Distúrbios mentais afetam menores que trabalham em semáforos
Uma parceria entre a Universidade Federal de São Paulo (Unifesp) e a organização não governamental Instituto Rukha avaliou as condições de vida de 191 menores que trabalham em semáforos na cidade de São Paulo e seus irmãos. Quase 30% deles apresentaram transtornos mentais com necessidade de tratamento clínico e 40% têm problemas emocionais ou de aprendizado.
Setenta e dois por cento dos jovens entrevistados relataram que sofrem punições físicas severas, assim classificadas de acordo com os critérios definidos pela Organização das Nações Unidas (ONU). Segundo a coordenadora do estudo, Andrea Feijó, a descrição recorrente dessa agressividade pelos menores corresponde a “apanhar com objetos repetidas vezes”, muitas vezes surras de cinto ou castigos semelhantes.
– A presença das crianças ganhando dinheiro nas ruas está diretamente relacionada a lares desestruturados. Trabalhar no semáforo faz parte do universo de uma família muito desestruturada, com alto índice de violência dentro de casa.

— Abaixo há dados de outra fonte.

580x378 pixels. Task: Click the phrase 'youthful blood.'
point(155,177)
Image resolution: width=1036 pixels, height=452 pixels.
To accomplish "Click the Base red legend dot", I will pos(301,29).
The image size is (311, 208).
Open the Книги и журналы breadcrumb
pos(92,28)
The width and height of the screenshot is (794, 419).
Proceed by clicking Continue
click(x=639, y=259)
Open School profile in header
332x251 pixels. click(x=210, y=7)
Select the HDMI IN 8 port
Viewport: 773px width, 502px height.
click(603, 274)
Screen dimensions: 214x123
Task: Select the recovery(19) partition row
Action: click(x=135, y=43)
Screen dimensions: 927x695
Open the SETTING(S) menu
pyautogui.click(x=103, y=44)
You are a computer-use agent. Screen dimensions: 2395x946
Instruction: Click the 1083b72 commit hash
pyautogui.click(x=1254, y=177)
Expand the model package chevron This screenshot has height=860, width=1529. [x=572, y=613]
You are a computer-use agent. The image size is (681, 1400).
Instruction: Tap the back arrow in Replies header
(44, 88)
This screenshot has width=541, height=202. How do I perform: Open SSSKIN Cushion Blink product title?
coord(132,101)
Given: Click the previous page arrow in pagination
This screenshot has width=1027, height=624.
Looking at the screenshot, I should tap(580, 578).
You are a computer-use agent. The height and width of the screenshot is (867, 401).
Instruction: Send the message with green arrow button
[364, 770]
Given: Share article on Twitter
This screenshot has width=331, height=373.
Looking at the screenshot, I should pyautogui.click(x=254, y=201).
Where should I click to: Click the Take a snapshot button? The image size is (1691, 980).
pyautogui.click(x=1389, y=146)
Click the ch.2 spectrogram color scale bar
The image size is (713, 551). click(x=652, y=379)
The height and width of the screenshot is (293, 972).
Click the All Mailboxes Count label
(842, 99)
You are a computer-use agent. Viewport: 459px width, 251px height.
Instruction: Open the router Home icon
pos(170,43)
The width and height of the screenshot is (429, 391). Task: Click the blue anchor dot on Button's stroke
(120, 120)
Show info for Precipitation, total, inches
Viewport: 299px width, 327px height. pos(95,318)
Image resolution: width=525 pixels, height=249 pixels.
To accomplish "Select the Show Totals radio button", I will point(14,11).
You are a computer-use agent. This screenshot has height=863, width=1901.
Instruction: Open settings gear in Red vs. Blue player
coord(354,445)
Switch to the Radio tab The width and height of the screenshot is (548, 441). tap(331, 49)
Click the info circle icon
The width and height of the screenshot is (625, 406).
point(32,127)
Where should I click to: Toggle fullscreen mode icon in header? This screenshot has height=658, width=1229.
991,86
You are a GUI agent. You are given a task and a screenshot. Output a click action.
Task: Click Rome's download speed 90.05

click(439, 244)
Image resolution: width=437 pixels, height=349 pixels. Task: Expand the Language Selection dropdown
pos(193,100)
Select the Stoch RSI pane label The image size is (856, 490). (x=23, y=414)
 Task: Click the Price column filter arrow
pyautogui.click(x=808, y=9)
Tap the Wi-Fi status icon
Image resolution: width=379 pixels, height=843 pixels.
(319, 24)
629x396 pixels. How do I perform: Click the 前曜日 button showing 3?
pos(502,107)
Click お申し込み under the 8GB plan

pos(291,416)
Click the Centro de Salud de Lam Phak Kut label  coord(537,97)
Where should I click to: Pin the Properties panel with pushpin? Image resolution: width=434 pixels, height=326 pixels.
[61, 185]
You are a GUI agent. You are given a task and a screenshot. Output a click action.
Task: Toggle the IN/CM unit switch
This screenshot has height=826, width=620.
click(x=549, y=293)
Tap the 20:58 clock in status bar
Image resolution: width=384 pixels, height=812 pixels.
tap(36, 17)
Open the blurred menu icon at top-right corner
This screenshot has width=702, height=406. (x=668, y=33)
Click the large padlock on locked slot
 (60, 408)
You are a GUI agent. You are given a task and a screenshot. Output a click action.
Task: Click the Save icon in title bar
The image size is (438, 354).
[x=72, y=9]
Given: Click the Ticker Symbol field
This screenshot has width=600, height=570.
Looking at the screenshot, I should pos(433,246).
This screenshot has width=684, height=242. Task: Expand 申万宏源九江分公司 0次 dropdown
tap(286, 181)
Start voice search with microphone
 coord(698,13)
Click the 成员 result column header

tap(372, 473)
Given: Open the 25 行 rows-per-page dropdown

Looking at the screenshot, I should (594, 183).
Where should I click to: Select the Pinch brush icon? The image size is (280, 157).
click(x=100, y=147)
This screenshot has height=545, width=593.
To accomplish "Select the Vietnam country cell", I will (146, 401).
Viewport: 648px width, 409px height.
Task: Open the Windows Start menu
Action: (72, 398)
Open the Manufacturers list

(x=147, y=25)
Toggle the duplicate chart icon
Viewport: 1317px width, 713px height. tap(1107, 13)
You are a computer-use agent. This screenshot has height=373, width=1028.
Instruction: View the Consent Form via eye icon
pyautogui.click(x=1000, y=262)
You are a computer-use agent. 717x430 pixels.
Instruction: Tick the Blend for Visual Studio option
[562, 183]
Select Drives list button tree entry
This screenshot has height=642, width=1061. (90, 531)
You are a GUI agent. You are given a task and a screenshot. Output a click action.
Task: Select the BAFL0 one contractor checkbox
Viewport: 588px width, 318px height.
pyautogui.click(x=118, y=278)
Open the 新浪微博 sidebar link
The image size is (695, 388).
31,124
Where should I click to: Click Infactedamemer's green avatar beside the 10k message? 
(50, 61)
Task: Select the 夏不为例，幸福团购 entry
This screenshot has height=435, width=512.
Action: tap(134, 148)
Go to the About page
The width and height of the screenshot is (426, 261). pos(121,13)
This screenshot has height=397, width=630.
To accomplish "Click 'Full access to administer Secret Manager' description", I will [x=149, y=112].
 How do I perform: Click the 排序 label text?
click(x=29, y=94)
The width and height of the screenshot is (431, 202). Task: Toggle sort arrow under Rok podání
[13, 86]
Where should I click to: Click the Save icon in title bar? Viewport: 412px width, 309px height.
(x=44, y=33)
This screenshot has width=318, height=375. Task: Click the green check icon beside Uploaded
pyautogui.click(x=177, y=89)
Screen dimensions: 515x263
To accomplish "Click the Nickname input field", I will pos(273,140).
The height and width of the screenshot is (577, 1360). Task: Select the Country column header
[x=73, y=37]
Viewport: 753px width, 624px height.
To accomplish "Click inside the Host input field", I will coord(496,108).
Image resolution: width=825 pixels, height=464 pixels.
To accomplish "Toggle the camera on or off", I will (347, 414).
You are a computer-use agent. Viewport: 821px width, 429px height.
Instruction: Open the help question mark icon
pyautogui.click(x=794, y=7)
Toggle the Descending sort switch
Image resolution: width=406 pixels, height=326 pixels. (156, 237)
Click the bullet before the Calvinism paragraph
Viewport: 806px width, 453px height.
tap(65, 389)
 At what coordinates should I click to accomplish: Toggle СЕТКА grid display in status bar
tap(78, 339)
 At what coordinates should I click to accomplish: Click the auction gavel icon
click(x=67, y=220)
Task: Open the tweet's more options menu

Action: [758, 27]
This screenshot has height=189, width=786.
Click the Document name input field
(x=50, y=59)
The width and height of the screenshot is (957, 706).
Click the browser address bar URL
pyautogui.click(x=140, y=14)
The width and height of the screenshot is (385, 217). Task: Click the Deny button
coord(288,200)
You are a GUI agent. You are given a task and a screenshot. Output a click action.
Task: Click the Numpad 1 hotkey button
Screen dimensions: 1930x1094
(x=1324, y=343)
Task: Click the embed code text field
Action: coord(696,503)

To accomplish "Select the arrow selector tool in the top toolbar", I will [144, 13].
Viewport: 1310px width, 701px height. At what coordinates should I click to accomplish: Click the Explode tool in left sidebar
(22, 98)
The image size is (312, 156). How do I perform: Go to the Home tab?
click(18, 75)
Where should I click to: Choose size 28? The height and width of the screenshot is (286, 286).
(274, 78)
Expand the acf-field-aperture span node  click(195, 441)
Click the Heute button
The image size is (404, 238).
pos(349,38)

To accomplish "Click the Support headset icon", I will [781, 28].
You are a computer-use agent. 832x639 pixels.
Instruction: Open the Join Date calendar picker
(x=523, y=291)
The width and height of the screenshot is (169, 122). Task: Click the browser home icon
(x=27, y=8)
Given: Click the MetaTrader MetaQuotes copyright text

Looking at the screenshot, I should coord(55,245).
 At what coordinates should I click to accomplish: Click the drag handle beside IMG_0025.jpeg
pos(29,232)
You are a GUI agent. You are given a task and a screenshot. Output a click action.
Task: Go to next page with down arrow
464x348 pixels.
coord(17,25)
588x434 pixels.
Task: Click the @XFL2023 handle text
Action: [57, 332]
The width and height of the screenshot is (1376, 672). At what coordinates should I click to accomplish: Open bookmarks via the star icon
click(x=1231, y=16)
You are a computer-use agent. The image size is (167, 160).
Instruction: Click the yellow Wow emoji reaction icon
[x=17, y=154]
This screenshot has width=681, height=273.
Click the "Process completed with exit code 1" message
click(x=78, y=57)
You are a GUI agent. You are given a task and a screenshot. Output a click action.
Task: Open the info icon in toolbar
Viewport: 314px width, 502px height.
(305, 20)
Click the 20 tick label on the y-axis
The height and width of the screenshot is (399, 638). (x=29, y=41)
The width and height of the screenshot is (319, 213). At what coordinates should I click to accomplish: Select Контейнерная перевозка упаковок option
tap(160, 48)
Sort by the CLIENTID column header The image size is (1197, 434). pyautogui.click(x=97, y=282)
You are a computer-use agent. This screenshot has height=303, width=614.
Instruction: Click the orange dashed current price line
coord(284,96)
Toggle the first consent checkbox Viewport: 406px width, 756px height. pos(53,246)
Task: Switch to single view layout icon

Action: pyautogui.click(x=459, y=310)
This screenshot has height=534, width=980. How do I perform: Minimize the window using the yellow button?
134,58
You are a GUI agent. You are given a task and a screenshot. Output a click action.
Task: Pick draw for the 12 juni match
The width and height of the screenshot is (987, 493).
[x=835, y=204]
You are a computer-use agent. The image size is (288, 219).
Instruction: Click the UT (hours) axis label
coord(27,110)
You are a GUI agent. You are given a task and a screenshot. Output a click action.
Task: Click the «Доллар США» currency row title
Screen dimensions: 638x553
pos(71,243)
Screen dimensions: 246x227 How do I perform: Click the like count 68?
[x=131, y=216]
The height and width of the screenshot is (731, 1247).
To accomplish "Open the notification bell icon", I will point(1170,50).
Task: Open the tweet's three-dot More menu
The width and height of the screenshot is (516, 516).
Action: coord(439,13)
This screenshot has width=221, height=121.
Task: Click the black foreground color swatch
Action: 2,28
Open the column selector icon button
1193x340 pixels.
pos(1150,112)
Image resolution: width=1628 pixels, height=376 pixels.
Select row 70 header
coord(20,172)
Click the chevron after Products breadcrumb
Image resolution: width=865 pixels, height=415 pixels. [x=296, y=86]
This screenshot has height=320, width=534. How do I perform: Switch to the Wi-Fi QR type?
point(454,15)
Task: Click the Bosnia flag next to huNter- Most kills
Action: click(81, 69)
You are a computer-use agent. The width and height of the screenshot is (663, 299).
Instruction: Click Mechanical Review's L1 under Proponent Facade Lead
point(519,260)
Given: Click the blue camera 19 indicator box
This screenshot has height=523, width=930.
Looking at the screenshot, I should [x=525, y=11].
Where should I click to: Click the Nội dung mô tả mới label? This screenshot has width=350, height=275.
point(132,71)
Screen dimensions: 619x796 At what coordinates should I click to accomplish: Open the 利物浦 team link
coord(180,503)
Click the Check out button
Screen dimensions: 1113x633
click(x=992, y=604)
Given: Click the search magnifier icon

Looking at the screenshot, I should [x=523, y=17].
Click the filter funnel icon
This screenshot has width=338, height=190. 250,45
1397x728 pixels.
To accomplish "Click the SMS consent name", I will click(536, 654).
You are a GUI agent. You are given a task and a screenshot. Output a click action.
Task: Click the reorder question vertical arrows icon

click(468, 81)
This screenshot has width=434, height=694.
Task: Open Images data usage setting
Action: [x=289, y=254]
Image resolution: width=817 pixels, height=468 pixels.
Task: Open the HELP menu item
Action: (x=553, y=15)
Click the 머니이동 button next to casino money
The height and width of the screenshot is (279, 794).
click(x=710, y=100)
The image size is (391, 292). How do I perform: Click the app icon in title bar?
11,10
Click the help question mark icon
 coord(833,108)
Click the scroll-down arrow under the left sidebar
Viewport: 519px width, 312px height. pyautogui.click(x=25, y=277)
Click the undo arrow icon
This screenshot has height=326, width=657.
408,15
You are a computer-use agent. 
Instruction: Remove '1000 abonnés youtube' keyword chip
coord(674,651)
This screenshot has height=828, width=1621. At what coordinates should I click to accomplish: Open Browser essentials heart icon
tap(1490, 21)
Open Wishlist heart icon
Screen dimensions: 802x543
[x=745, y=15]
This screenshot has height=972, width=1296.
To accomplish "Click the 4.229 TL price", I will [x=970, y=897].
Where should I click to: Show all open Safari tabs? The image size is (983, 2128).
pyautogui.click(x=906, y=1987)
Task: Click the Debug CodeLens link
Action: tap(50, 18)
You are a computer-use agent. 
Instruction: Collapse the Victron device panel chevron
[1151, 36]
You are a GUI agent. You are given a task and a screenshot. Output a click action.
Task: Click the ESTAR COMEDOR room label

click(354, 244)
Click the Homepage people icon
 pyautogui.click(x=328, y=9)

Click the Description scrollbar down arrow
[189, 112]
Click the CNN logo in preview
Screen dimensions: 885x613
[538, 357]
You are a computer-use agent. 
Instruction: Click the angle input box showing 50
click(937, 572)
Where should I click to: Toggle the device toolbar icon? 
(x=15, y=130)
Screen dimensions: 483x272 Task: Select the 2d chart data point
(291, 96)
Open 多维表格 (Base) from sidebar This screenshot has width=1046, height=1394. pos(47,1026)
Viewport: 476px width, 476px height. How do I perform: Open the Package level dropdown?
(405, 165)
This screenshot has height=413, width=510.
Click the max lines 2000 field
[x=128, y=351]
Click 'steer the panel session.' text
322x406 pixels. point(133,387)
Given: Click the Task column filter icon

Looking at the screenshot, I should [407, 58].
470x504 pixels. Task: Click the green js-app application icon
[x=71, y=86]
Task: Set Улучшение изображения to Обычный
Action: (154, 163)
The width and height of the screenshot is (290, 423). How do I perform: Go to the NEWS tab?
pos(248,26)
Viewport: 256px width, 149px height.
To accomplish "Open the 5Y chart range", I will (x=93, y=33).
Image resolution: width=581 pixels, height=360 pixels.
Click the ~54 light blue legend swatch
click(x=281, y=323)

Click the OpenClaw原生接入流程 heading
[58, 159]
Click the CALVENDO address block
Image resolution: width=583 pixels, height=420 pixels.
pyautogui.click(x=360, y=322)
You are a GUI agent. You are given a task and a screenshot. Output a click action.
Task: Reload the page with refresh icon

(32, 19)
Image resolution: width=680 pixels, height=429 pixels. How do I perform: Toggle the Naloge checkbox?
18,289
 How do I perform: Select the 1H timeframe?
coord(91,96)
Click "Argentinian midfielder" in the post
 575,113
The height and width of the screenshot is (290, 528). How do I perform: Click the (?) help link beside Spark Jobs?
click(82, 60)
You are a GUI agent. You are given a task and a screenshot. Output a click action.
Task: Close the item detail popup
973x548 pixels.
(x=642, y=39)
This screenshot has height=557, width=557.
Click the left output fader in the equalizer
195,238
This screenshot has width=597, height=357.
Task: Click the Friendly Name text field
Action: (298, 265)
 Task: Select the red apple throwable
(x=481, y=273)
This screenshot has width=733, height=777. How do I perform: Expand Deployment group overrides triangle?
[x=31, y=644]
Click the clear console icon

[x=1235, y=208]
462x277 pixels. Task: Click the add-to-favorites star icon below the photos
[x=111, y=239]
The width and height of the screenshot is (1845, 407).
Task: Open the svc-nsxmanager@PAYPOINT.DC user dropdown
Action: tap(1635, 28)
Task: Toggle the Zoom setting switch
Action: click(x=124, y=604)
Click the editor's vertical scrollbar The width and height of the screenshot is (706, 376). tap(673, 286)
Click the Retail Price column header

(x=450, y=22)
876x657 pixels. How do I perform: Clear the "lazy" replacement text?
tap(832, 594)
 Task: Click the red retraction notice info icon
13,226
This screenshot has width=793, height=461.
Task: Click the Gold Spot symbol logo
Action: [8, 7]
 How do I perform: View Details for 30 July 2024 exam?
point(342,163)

Andrea ressalta que a violência doméstica é encarada como medida educativa pelas mães. Mas a pesquisadora também chama atenção para o fato de que os castigos podem ter alguma relação com a taxa de distúrbio que os jovens apresentam. “A violência é um fator de risco para o desenvolvimento de transtornos mentais. O ambiente agressivo dentro de casa, somado à falta de condições financeiras das famílias, acaba impulsionando as crianças para as ruas. Muitas mães concordam com o trabalho nos semáforos, porque várias delas também foram crianças que trabalharam nas ruas e isso é um padrão que se repete por meio das gerações”.
A ONG que participou do estudo desenvolve o Projeto Virada, que une apoio financeiro a um processo de tutela das famílias, com o objetivo de tentar modificar essa realidade. “É como se o educador fosse uma mãe para cada um dos membros daquela família”, explica a diretora da ONG, Dirce Rosa.
O primeiro passo do projeto é restabelecer a capacidade de criar vínculos das pessoas assistidas. Segundo Dirce, são atendidas 200 famílias que vivem em áreas carentes na zona sul da capital paulista e que são “muito negligenciadas”. Essa situação de abandono, dentro e fora do núcleo familiar, acaba sendo, segundo ela, “a maior violência” sofrida pelas crianças.
Os educadores do projeto desenvolvem um trabalho que começa com ações simples, como orientar sobre a higiene das próprias casas. Mais adiante, as famílias recebem informações sobre seus direitos e como conseguir atendimento para serviços como tirar documentos e receber assistência médica.
Além disso, existe um auxílio financeiro, de R$ 350, para compensar a renda perdida quando as crianças deixam de trabalhar nos semáforos. Dirce destaca, entretanto, que o valor é apenas um terço do que o menor poderia conseguir fazendo malabarismos, vendendo balas ou pedindo esmolas.
– Usamos esse recurso para cobrir uma necessidade, para que o trabalho possa ser feito e a família conquiste autonomia.
Todo o atendimento é voltado para que depois de algum tempo a família esteja apta a deixar o projeto e a se cuidar por conta própria. Dirce destaca que o trabalho tem alcançado bons resultados, com melhorias para quase todos os atendidos. Ela reconhece, no entanto, que se trata de um processo caro e de difícil implementação. Mesmo assim, acredita na reprodução de iniciativas semelhantes em outras partes do país.